Parco della Rimembranza

Via San Francesco Nuova, n. 42 bis.

Sabato 22 ottobre:

                                   – Apertura straordinaria del parco dalle ore 10 alle ore 19.

Visite guidate continuative, non appena si costituisce un gruppo.

– Presentazione della ricostituita associazione locale, denominata

WWF Litorale Pontino.

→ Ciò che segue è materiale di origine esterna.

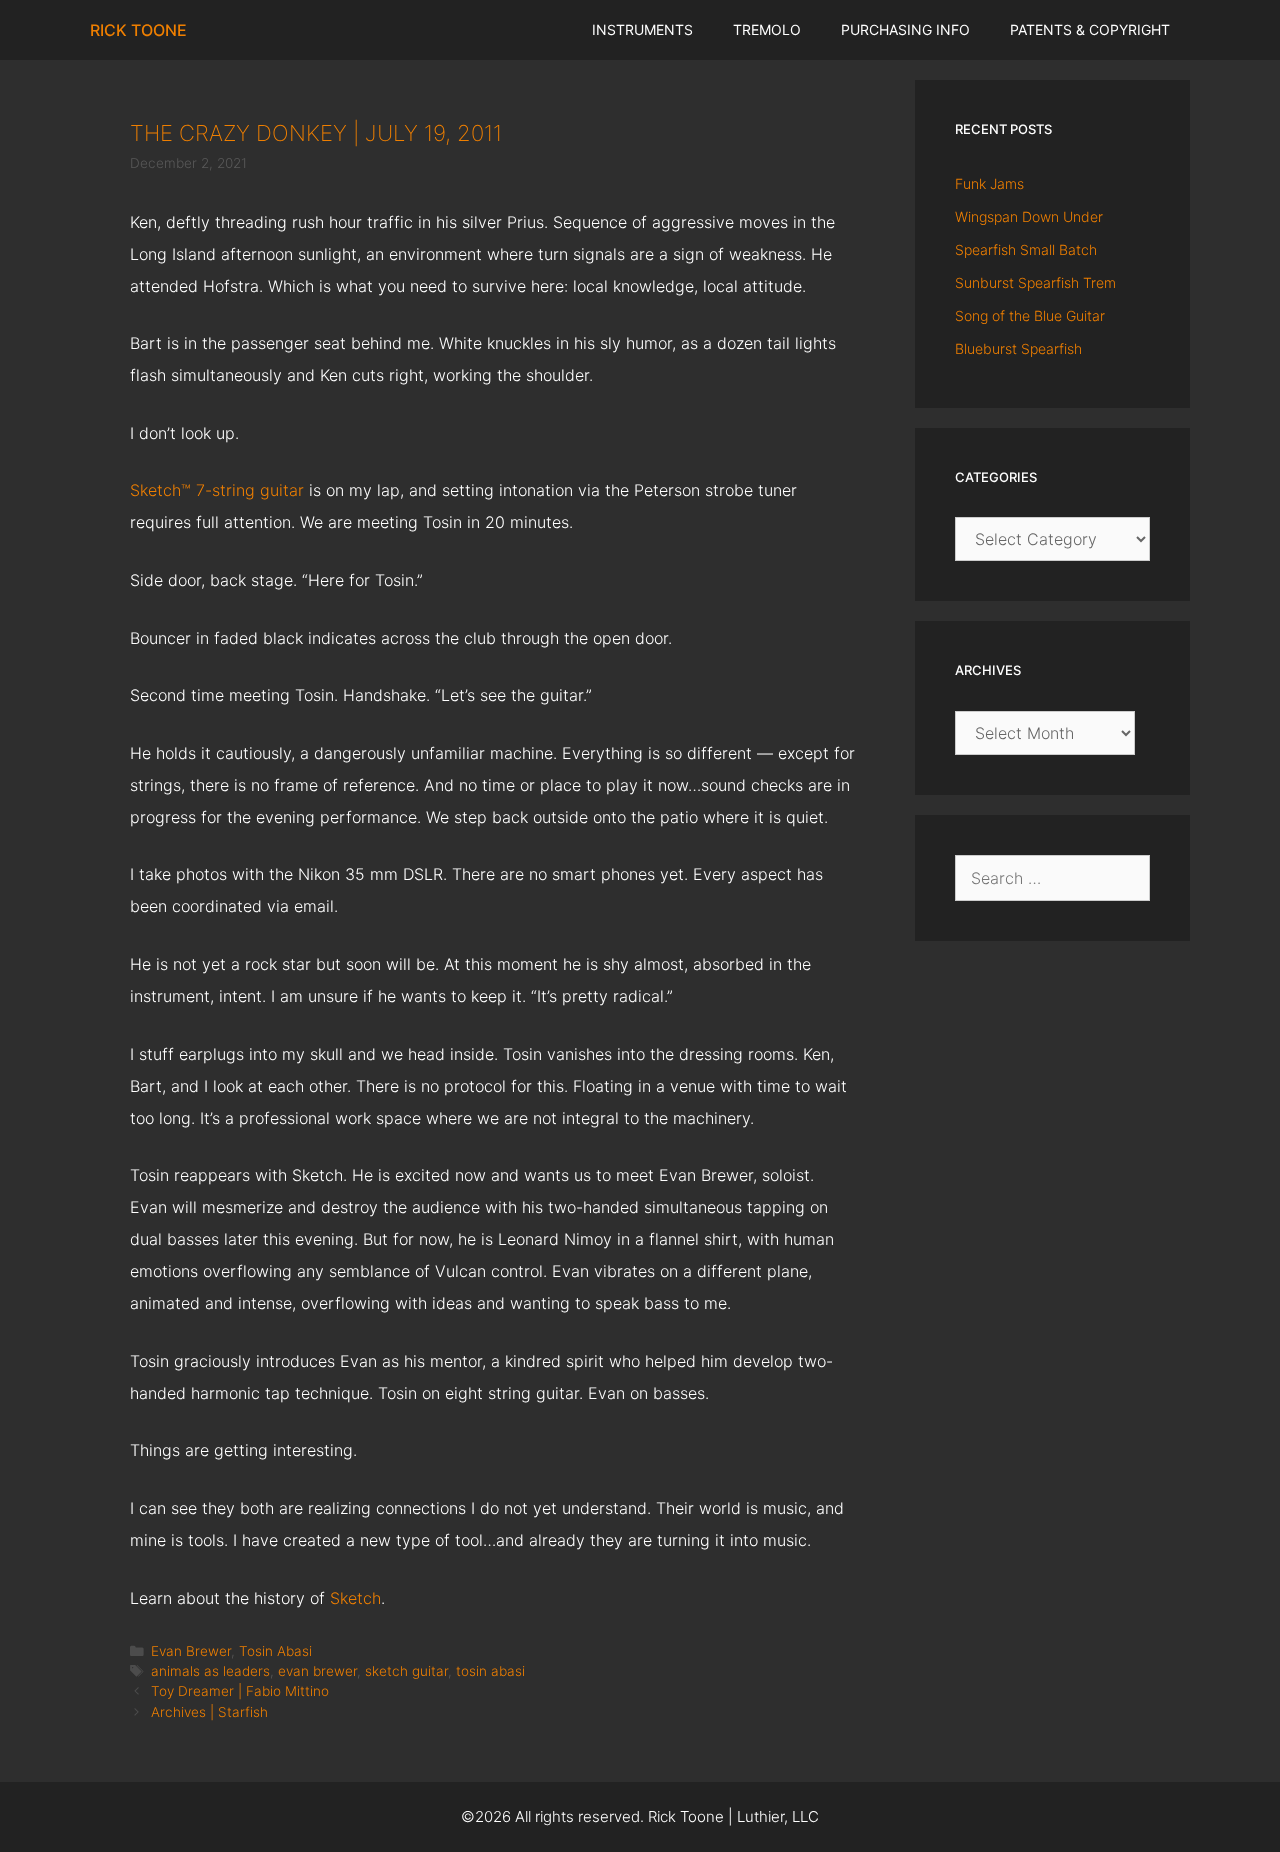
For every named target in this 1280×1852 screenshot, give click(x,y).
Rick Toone (138, 30)
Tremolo (767, 29)
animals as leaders (210, 1671)
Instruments (642, 29)
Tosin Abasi (275, 1651)
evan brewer (317, 1671)
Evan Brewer (191, 1651)
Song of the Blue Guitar (1030, 315)
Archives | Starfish (209, 1712)
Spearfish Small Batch (1026, 249)
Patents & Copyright (1090, 29)
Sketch (355, 1598)
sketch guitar (406, 1671)
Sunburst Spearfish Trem (1035, 282)
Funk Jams (989, 183)
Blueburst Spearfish (1018, 348)
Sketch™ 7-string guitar (217, 490)
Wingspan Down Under (1029, 216)
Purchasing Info (905, 29)
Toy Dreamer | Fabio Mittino (240, 1691)
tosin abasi (490, 1671)
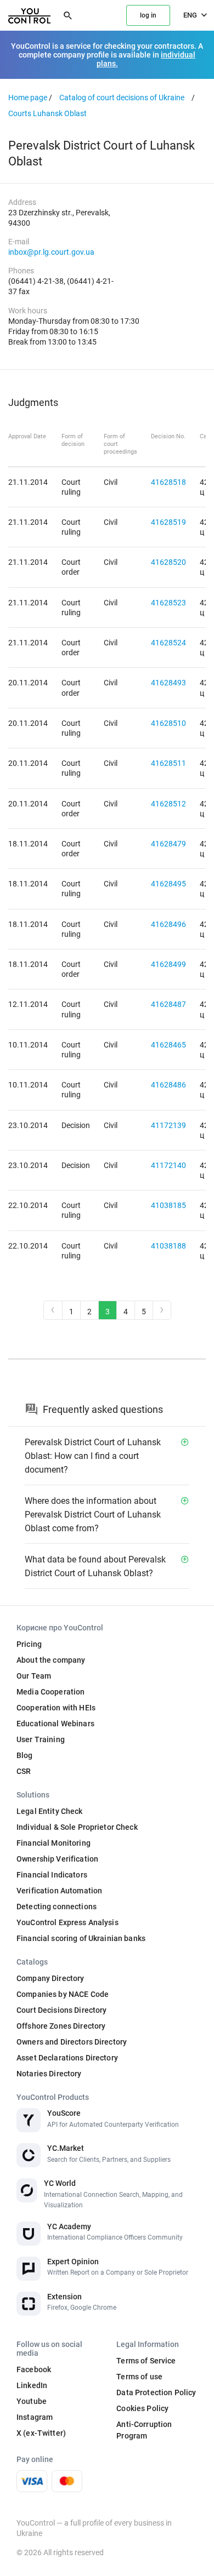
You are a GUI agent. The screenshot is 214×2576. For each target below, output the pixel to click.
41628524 (168, 642)
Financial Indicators (51, 1874)
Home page (27, 97)
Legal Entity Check (49, 1811)
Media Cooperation (50, 1691)
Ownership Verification (57, 1858)
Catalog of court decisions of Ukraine (121, 97)
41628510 (168, 723)
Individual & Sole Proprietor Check (77, 1827)
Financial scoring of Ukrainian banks (80, 1938)
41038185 (168, 1205)
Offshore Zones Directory (60, 2026)
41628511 (168, 763)
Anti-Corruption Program (144, 2430)
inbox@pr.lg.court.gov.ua (51, 252)
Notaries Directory (49, 2073)
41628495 (168, 883)
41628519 (168, 522)
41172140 (168, 1165)
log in (148, 15)
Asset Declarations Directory (67, 2057)
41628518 (168, 482)
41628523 (168, 602)
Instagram (34, 2417)
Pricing (29, 1644)
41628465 (168, 1044)
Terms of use (139, 2376)
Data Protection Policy (156, 2392)
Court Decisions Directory (61, 2010)
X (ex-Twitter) (41, 2433)
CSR (23, 1771)
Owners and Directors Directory (71, 2041)
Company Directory (50, 1978)
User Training (40, 1739)
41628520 (168, 562)
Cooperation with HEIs (55, 1707)
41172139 (168, 1125)
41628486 (168, 1084)
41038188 (168, 1245)
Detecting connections (56, 1906)
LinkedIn (31, 2385)
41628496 (168, 924)
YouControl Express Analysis (67, 1922)
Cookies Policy (142, 2408)
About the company (50, 1660)
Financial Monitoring (53, 1843)
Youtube (31, 2401)
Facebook (33, 2369)
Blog (24, 1755)
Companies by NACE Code (62, 1994)
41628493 (168, 682)
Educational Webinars (55, 1723)
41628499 (168, 964)
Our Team (33, 1675)
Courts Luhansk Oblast (47, 113)
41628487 (168, 1004)
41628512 (168, 803)
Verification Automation (59, 1890)
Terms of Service (146, 2360)
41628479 (168, 843)
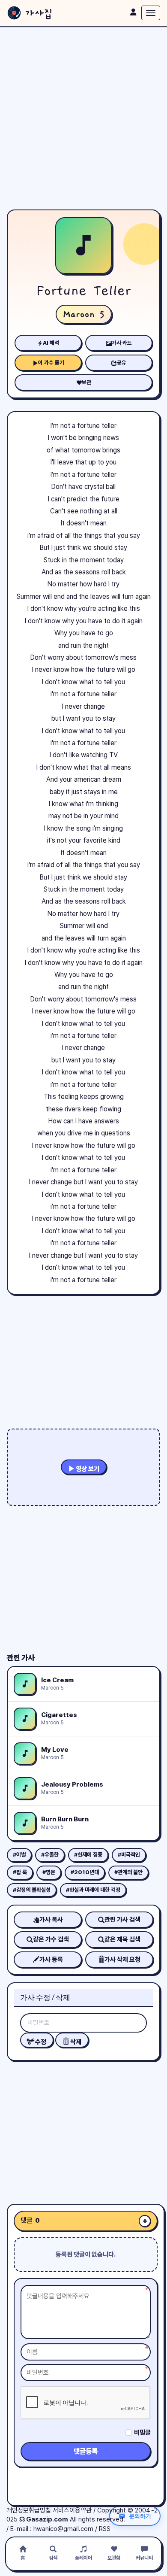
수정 (40, 2042)
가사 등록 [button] (51, 1959)
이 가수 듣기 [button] (51, 362)
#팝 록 (20, 1872)
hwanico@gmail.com (63, 2529)
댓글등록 (86, 2451)
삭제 (75, 2042)
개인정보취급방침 (28, 2510)
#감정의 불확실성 (32, 1890)
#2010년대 (85, 1872)
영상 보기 (87, 1469)
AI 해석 (51, 343)
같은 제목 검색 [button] (122, 1939)
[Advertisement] (83, 118)
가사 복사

Possibilità di adesione di soci vecchi e nuovi,

–  Mostra di foto naturalistiche sulla biodiversità del territorio (a cura di

G.  Spezzaferro).

Domenica 23 ottobre

–  Apertura straordinaria del parco dalle ore 10 alle ore 19.

Visite guidate continuative, non appena si costituisce un gruppo.

–  Possibilità di adesione di soci vecchi e nuovi al WWF Litorale Pontino.

–  Mostra di foto naturalistiche sulla biodiversità del territorio (a cura di

G. Spezzaferro).

–  Ore 16,30 incontro conferenza di Emilio Selvaggi sul tema:

“La biodiversità del nostro territorio e l’uso delle risorse attraverso il tempo”.

Settembre 2011 Nasce l’associazione

L’associazione appena costituitasi si presenta a tutte le autorità presenti sul territorio.

Ai Comandanti              Capitaneria di porto,  Carabinieri,  Corpo Forestale dello Stato,                                                                              Guardia di Finanza,  Guardie del Parco degli Ausoni, Polizia di Stato,  Polizia Municipale

Terracina

Il WWF Italia nel corso degli ultimi tre anni ha proceduto ad una riorganizzazione interna con l’obiettivo di dare maggiore autonomia al volontariato locale.

Modifiche statutarie, nuovi regolamenti e procedure, anche tenendo conto dei legami con il WWF internazionale, hanno comportato una posizione di stand by di tutta l’associazione per un lungo tempo.

Anche a Terracina la presenza del WWF ha risentito di questa riorganizzazione, ma una volta realizzate le modifiche normative interne l’associazione, dismesse le vesti di una sezione ha preso quelle di una struttura territoriale locale  con il nome WWF LITORALE PONTINO, registrata presso l’Agenzia delle Entrate di Latina e dotata di un proprio codice fiscale.

E’ stata una sorta di rifondazione e all’atto costitutivo erano presenti i già soci WWF Domenico Carafa, Giovanni Iudicone, Franca Maragoni, Giovanni Marzullo, Emanuela Monti, Elisabeth Selvaggi, Emilio Selvaggi, Fabiola Targa e Tiziana Tasciotti.

Presidente dell’associazione è stato eletto Domenico Carafa.

Due soprattutto sono gli impegni della nuova associazione, intensificare gli interventi di educazione ambientale e aumentare il controllo del territorio anche in collaborazione con tutte le forze dell’ordine.

Nel dichiarare la nostra completa disponibilità ad una collaborazione attiva con il Corpo da Lei diretto le invio i migliori saluti.

Domenico Carafa

Nello stesso tempo il WWFLP si presenta al Sindaco.

Al Sindaco del Comune di

TERRACINA

Il WWF Italia nel corso degli ultimi tre anni ha proceduto ad una riorganizzazione interna con l’obiettivo di dare maggiore autonomia al volontariato locale.

Modifiche statutarie, nuovi regolamenti e procedure, anche tenendo conto dei legami con il WWF internazionale, hanno comportato una posizione di stand by di tutta l’associazione per un lungo tempo.

Anche a Terracina la presenza del WWF ha risentito di questa riorganizzazione, ma una volta realizzate le modifiche normative interne l’associazione, dismesse le vesti di una sezione ha preso quelle di una struttura territoriale locale  con il nome WWF LITORALE PONTINO, registrata presso l’Agenzia delle Entrate di Latina e dotata di un proprio codice fiscale.

Due soprattutto sono gli impegni della nuova associazione, intensificare gli interventi di educazione ambientale e aumentare il controllo del territorio anche in collaborazione con tutte le forze dell’ordine.

Chiediamo, pertanto, di essere inseriti come nel passato nell’Albo delle Associazioni e a tale scopo alleghiamo copia dell’Atto costitutivo e dello statuto.